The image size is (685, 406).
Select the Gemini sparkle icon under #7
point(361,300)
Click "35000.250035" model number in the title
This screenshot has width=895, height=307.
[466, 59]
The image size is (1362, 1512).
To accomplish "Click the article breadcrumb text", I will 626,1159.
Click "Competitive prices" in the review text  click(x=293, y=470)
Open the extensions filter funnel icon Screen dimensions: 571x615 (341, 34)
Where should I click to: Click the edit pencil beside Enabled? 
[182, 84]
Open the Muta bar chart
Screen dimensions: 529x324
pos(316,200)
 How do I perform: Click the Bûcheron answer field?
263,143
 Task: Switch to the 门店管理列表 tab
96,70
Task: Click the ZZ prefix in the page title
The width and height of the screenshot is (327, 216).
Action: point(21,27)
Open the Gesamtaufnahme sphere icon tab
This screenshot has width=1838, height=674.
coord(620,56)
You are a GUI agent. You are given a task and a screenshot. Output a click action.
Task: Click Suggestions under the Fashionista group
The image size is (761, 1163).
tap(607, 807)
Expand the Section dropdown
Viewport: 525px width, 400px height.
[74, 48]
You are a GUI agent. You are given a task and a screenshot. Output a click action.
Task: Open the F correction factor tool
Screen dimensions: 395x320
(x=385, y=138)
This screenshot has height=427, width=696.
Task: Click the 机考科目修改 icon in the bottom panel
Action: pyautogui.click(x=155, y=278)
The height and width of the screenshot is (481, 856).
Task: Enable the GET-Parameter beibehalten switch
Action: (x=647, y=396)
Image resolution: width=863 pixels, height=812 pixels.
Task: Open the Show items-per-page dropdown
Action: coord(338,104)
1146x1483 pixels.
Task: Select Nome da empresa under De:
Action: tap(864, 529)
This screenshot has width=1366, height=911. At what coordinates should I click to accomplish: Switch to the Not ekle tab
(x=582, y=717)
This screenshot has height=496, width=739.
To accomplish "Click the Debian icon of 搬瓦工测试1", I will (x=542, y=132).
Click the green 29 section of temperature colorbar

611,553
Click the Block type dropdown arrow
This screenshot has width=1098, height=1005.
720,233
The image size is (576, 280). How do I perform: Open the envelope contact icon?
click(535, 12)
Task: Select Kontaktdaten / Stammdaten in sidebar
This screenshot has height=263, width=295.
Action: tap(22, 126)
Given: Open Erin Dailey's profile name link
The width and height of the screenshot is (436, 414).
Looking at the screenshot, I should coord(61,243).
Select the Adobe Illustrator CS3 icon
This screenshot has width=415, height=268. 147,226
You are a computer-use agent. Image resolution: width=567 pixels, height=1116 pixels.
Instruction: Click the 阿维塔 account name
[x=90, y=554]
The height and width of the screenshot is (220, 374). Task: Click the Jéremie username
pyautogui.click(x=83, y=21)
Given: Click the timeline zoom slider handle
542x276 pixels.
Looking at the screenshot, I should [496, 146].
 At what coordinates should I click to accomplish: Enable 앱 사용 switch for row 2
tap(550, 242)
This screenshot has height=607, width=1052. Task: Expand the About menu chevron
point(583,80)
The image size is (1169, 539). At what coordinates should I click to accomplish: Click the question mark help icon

----------

Exercise =>
Going through the material, how many lines contain the word "will"? Please give only the number.

Solution for this task =>
2